--- TASK DETAILS ---
After finding the line with "This screenshot has width=2576, height=1398." in the entries below, retype exactly each line from there through the line with "You are a computer-use agent. Image resolution: width=1917", including that final line.

--- Extracted records ---
┌──

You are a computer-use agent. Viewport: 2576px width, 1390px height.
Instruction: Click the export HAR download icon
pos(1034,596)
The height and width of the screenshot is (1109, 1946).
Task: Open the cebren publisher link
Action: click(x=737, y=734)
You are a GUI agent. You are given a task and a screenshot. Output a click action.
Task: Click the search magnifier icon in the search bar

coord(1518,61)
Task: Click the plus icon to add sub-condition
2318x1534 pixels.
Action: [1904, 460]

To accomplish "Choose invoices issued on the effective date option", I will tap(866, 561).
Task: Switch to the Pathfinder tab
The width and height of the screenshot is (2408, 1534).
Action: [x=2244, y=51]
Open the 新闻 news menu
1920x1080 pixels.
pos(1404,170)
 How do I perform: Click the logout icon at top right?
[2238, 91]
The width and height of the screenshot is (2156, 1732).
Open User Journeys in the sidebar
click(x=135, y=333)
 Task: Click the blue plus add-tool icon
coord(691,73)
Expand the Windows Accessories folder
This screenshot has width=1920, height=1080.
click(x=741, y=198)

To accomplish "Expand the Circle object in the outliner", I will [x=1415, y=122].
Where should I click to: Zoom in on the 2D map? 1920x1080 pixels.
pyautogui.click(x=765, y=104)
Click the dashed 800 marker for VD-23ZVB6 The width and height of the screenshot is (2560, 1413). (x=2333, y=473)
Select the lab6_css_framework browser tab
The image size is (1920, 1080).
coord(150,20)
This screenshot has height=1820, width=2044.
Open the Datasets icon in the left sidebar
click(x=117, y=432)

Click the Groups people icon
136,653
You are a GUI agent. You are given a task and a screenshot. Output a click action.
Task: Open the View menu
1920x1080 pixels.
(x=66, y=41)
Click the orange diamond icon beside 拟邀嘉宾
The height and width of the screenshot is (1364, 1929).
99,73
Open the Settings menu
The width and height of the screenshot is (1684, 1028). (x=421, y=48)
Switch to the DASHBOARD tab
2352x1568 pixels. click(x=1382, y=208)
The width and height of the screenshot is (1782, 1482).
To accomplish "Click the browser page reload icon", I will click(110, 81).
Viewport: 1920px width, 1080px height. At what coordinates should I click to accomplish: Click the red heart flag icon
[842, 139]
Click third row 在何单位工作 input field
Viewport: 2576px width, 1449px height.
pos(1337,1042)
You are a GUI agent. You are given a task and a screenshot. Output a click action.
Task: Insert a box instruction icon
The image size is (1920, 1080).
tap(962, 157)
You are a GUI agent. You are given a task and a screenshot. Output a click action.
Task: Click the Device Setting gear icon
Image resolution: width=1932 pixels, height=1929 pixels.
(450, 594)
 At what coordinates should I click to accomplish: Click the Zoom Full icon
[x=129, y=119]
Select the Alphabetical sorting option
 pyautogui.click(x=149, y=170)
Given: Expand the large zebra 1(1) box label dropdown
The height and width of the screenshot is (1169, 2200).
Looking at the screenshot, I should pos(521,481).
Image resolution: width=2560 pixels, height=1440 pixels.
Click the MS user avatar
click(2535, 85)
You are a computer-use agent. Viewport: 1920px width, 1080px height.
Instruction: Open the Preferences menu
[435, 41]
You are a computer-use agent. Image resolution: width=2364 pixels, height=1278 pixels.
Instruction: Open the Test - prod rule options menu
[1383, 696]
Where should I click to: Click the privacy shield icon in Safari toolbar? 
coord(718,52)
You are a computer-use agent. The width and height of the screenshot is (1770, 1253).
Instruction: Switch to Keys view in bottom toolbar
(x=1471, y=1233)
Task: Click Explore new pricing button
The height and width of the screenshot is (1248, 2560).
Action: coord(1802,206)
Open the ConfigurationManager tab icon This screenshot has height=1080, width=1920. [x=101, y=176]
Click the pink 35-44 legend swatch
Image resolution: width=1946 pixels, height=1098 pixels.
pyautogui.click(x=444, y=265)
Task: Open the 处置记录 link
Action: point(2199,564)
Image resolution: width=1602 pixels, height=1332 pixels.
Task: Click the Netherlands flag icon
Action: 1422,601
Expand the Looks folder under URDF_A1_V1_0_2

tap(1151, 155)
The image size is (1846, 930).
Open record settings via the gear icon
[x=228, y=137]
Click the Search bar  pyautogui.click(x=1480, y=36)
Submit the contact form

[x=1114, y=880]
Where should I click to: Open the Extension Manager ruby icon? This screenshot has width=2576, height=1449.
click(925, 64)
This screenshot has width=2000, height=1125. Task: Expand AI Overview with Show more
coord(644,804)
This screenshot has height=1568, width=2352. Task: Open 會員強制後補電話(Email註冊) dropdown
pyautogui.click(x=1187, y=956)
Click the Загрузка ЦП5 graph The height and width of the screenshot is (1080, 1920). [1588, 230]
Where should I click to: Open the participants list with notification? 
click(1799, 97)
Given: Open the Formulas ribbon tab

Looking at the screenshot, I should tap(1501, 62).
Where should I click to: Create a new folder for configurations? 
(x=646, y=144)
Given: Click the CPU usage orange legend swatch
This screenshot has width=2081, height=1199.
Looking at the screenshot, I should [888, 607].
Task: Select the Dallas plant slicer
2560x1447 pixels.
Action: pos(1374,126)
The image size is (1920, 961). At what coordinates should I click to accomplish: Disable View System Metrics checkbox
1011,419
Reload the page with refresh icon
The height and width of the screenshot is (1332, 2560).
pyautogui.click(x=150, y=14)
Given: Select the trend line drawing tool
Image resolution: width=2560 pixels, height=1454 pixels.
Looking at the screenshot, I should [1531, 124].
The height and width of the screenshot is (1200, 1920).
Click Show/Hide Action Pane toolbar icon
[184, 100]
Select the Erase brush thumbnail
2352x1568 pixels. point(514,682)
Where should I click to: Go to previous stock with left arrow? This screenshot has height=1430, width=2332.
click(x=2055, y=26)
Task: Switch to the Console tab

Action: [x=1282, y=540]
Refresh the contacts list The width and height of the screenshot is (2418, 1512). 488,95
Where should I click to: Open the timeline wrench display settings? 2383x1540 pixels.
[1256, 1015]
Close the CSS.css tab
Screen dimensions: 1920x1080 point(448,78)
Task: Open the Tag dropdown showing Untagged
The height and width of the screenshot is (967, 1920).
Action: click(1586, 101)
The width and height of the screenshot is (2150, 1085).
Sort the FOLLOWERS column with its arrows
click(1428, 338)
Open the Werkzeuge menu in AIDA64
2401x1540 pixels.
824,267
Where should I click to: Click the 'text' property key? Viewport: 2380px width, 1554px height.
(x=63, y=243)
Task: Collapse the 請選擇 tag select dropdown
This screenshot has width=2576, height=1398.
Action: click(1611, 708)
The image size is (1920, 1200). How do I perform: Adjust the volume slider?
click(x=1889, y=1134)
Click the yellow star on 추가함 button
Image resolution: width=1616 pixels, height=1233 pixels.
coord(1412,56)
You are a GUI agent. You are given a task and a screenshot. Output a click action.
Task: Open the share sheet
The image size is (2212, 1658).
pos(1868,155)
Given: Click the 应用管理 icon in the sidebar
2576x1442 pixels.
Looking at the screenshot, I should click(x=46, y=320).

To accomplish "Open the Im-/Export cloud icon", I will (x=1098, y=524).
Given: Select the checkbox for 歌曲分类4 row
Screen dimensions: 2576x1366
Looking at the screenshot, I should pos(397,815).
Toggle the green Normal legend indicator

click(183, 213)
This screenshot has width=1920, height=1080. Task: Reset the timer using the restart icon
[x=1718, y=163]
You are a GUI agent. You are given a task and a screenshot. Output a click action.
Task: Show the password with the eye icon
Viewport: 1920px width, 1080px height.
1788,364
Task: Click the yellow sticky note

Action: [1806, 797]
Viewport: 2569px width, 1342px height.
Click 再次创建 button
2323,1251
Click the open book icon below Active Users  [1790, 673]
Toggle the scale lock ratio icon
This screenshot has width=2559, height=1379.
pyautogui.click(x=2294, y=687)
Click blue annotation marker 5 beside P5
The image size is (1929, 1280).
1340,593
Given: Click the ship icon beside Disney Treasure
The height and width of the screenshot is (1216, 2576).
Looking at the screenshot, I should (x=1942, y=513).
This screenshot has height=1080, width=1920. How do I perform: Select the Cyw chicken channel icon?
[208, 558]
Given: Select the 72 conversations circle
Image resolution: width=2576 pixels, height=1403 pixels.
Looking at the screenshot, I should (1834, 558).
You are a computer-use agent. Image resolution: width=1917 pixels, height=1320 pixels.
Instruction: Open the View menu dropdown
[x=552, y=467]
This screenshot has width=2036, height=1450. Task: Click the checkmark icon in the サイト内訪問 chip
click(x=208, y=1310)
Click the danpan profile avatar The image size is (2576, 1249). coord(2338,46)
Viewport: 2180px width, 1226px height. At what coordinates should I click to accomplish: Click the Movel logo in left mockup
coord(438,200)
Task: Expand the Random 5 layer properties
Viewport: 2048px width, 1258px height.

└──

--- SOLUTION TO THIS EXERCISE ---
This screenshot has width=2576, height=1398.
Action: click(1611, 708)
The image size is (1920, 1200). How do I perform: Adjust the volume slider?
click(x=1889, y=1134)
Click the yellow star on 추가함 button
Image resolution: width=1616 pixels, height=1233 pixels.
coord(1412,56)
You are a GUI agent. You are given a task and a screenshot. Output a click action.
Task: Open the share sheet
The image size is (2212, 1658).
pos(1868,155)
Given: Click the 应用管理 icon in the sidebar
2576x1442 pixels.
Looking at the screenshot, I should click(x=46, y=320).

To accomplish "Open the Im-/Export cloud icon", I will (x=1098, y=524).
Given: Select the checkbox for 歌曲分类4 row
Screen dimensions: 2576x1366
Looking at the screenshot, I should pos(397,815).
Toggle the green Normal legend indicator

click(183, 213)
This screenshot has width=1920, height=1080. Task: Reset the timer using the restart icon
[x=1718, y=163]
You are a GUI agent. You are given a task and a screenshot. Output a click action.
Task: Show the password with the eye icon
Viewport: 1920px width, 1080px height.
1788,364
Task: Click the yellow sticky note

Action: [1806, 797]
Viewport: 2569px width, 1342px height.
Click 再次创建 button
2323,1251
Click the open book icon below Active Users  [1790, 673]
Toggle the scale lock ratio icon
This screenshot has width=2559, height=1379.
pyautogui.click(x=2294, y=687)
Click blue annotation marker 5 beside P5
The image size is (1929, 1280).
1340,593
Given: Click the ship icon beside Disney Treasure
The height and width of the screenshot is (1216, 2576).
Looking at the screenshot, I should (x=1942, y=513).
This screenshot has height=1080, width=1920. How do I perform: Select the Cyw chicken channel icon?
[208, 558]
Given: Select the 72 conversations circle
Image resolution: width=2576 pixels, height=1403 pixels.
Looking at the screenshot, I should (1834, 558).
You are a computer-use agent. Image resolution: width=1917 pixels, height=1320 pixels.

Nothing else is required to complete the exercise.